Je cherche donc en librairie, ne trouve rien, en fait de scénario, que Théorème, qui mêle avec grandeur la prose au vers, le quotidien à l’Évangile, l’analyse politique au fantastique mystique. Je feuillette, âprement, il y a bien des chambres et des femmes dedans, mais pas celle d’Émilie, la bonne de la famille bourgeoise, c’est-à-dire de Paul, le riche industriel, de Lucie son épouse, de Pierre leur fils et d’Odette leur fille. Or je m’obstine sur Émilie, c’est elle qui m’intéresse. Comme l’Angelot qui traverse le film, qui traverse les chambres, saccage l’ordre innocemment, sans Dieu ni père, elle n’a rien, elle n’est rien. Je la cherche dans sa chambre, une soupente où elle s’attarde peu, je la suis qui s’en va, sa valise à la main, qui prend un car et qui descend dans un village – son séjour d’origine et sa destination finale. C’est là qu’elle habitait enfant, qu’habite sa famille, c’est là qu’elle revient en traînant sa valise.

« Elle chemine bien longtemps… jusqu’à ce que, enfin, parvenue à un petit carrefour, à l’endroit où se sépare de la route goudronnée, un chemin de terre, sombre, […] elle s’y engage, et hâtant le pas, marche en direction d’une ferme… Dans la cour de cette ferme il n’y a personne. »

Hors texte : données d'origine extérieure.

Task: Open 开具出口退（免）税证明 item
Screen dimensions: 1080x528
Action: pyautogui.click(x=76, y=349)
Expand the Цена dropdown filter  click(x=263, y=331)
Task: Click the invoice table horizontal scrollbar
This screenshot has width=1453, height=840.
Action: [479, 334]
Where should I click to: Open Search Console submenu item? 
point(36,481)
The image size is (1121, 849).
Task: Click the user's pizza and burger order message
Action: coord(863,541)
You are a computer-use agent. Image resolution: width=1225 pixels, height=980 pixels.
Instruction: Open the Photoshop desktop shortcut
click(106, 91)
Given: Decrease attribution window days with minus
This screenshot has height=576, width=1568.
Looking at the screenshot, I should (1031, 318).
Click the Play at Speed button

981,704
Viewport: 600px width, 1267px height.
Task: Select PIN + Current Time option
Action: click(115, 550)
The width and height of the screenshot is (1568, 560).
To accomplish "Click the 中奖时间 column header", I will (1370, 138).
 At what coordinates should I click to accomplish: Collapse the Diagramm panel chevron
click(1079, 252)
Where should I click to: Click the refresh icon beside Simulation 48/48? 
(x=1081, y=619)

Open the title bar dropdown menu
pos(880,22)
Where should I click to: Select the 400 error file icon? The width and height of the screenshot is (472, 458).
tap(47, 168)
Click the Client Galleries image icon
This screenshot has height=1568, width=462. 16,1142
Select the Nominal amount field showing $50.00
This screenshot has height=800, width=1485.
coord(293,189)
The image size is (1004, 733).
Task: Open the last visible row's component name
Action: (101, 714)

La chambre d’Émilie nous est donnée, dans Théorème, comme soupente, sans description. Émilie est montrée en dehors, « à la porte pour ouvrir », elle est la messagère, l’intermédiaire. Ou elle se trouve dans le parc où elle passe la tondeuse. Puis elle se réfugie « dans sa chambrette, étroite comme une cellule, avec les commodités que lui concèdent ses patrons et ses pauvres affaires bariolées », dont elle ressort pour se précipiter dans la cuisine, etc. Elle finit tout de même, de retour dans sa chambre, par être possédée par l’Angelot, le Vaurien, le Passant magnifique, selon Pasolini.

Parvenue au village, dans sa ferme, Émilie monte sur le toit (pour échapper, monter au ciel, trouver une ouverture, puisque sa « chambre (est) abîmée dans l’angoisse des fenêtres ? »).

« Aujourd’hui en effet, il faut la chercher plus haut : ce n’est pas à l’une des étroites fenêtres, toutes fermées, du premier étage ; et pas même à celles, plus petites et béantes, du grenier. Elle se trouve même au-dessus de la corniche, au-dessus du toit. Émilie, puisqu’il faut bien dire les choses comme elles sont, est suspendue dans le ciel », petit Icare dénué de prestige, ou au contraire, sainte, pour les gens du village (pour l’auteur ?).

Alors, la petite bonne, après avoir quitté la soupente octroyée par ses patrons bourgeois, puis sa chambre d’enfant dans la ferme paysanne, pareille aux ombres apportées par le soir, impitoyablement, tombe du ciel.

Quant au texte entendu, je le cherche toujours. La chambre d’Émilie, dans Théorème, est trop éparse, impondérable. La mienne me convenait, je veux dire que le texte qui décrivait la chambre et la femme dedans, était un œuf parfait, clos sur son absolu, qu’il suffisait de lire ou d’entendre pour voir.

La chambre obscure du cinéma se confond à la nôtre, il s’établit entre elles un trafic si intense que leurs traces se confondent, se retiennent et se perdent dans les replis de nos mémoires.